• [EXERCISE DETAILS]: The copy should begin at the line containing "The image size" and end with the last line below, every line exact and no picture included.

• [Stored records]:

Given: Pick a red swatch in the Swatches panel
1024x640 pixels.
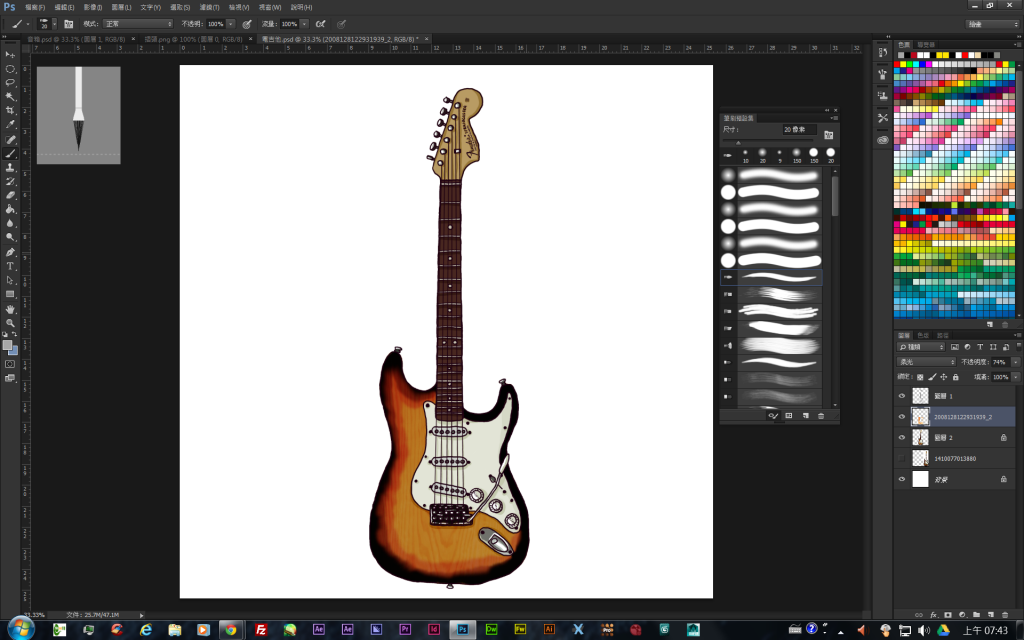Looking at the screenshot, I should pyautogui.click(x=898, y=64).
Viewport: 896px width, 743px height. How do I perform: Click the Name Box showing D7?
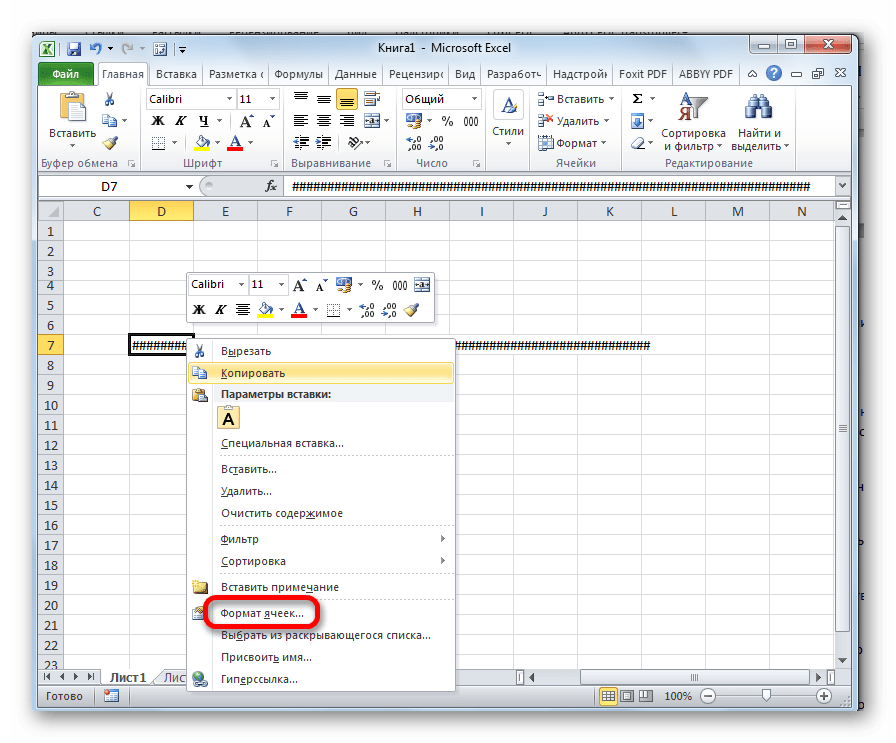(x=110, y=186)
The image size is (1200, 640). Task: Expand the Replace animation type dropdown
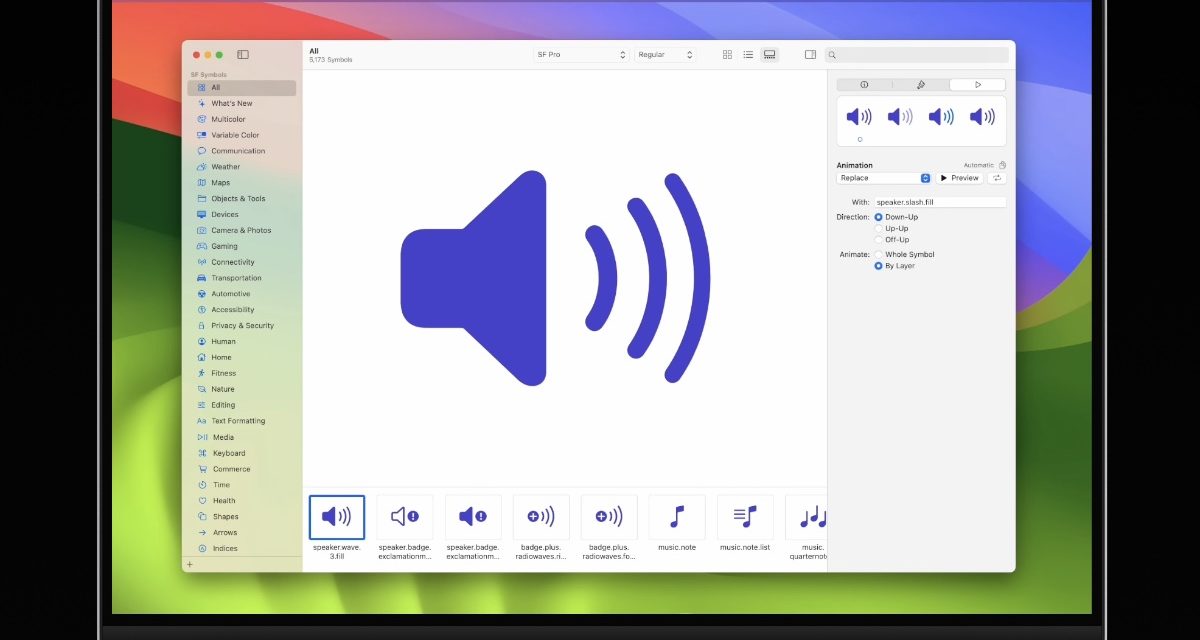(884, 178)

• [RESPONSE TO THE TASK]:
The image size is (1200, 640). Task: Expand the Replace animation type dropdown
(884, 178)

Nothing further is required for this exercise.